A lot of her current problems stem from her first boyfriend. They lived together in his mother’s
basement and he was abusive. She never told us about it. They would fight, and he would call
the police and claim that she was out of control. They would take her to the hospital where she
would spend time in the mental ward. She was there so many times that they stopped
accepting her and made her go to another hospital and finally the Crisis Center. She finally
admitted that she was being abused after she was able to break away from him.

The boyfriend after that was the one who took her car and wrecked it. I spent New Year’s Eve
that year at the hospital while she was having a miscarriage. The next week the police came to
the door and arrested him on an old cold case that they had matched his DNA to when they got
it from taking him in for the car wreck.

The guy she is with now seems like a nice guy. When she met him he had a good job, a car, and
was living with a friend. Shortly after they started dating, he moved into the basement. One
Friday night a few months ago, they decided to go riding around. They got stopped 3 counties
away for “a taillight violation”. He failed a sobriety test and she had a pipe in her purse.
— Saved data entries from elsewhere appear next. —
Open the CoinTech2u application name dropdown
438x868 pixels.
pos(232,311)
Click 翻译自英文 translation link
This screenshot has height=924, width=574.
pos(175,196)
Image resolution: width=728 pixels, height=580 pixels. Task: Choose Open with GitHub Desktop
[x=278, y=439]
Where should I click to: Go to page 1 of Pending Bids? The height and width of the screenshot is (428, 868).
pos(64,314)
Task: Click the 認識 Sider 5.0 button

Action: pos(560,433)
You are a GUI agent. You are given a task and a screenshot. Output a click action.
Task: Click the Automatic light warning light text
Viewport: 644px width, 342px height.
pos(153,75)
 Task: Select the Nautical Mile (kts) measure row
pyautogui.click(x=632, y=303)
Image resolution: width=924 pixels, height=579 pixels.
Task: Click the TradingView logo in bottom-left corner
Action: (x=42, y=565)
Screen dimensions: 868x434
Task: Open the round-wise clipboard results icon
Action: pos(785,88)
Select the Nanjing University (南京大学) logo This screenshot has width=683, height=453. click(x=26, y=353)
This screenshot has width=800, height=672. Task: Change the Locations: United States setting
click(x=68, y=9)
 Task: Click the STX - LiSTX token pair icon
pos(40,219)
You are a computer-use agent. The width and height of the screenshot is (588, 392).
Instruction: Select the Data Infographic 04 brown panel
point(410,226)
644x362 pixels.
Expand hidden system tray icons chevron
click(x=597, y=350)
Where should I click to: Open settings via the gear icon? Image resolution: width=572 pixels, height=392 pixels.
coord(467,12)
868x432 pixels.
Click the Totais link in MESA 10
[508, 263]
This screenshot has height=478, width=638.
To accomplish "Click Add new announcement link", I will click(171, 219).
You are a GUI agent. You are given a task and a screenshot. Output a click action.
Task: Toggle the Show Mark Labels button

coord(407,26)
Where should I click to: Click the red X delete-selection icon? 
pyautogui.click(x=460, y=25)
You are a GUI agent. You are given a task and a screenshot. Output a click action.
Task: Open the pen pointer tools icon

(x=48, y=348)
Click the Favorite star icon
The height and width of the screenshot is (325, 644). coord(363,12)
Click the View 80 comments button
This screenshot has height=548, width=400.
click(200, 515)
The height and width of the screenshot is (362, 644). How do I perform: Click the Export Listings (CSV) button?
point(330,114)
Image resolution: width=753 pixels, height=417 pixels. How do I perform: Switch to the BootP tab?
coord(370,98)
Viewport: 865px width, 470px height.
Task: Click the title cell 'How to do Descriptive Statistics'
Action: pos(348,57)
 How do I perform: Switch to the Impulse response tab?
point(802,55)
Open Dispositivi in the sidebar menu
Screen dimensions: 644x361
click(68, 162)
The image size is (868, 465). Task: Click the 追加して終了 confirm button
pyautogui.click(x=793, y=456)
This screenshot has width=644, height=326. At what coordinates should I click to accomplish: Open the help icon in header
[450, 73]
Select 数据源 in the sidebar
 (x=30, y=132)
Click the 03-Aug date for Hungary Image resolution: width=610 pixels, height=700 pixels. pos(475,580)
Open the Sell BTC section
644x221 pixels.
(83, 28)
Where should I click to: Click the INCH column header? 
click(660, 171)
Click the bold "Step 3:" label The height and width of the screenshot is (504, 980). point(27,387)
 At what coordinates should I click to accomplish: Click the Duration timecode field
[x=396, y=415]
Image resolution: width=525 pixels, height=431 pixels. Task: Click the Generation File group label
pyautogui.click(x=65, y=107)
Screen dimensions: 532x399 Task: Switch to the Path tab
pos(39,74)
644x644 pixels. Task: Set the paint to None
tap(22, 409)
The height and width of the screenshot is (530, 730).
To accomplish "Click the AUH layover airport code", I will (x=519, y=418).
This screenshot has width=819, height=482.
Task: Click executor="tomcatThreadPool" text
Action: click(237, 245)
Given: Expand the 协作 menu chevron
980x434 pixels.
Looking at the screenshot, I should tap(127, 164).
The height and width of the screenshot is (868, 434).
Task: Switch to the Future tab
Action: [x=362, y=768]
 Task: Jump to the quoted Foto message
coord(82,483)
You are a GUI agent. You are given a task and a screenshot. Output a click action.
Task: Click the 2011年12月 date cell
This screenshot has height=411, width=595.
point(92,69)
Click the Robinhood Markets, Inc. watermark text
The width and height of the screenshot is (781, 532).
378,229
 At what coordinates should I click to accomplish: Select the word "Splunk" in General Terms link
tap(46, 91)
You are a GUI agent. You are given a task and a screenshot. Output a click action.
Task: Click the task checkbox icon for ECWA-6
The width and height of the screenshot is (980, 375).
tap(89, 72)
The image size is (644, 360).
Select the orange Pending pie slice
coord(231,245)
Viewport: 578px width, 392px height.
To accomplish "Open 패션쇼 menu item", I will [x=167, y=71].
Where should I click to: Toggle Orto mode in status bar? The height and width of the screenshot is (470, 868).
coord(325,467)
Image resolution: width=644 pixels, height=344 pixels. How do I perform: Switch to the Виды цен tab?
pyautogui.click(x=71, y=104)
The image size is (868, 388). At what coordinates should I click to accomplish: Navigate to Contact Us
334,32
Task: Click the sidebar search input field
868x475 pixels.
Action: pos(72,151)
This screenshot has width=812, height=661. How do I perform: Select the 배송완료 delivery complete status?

His car
got impounded and he can’t afford to get it out, so he lost his job. They both got new jobs close
by but it’s far from an ideal situation.

Solutions?

I don’t know what the solution is. I don’t know what may have happened if my husband hadn’t
died. All my children seem to suffer from low self- esteem, otherwise, why would they allow
themselves to be victimized? I try to support them, but do I enable them instead? I have
exhausted my funds trying to support them financially and I’ve exhausted my patience trying to
support them emotionally. I keep waiting for the tide to turn.

Have your children had the same or similar kinds of problems? I’d love to hear from you.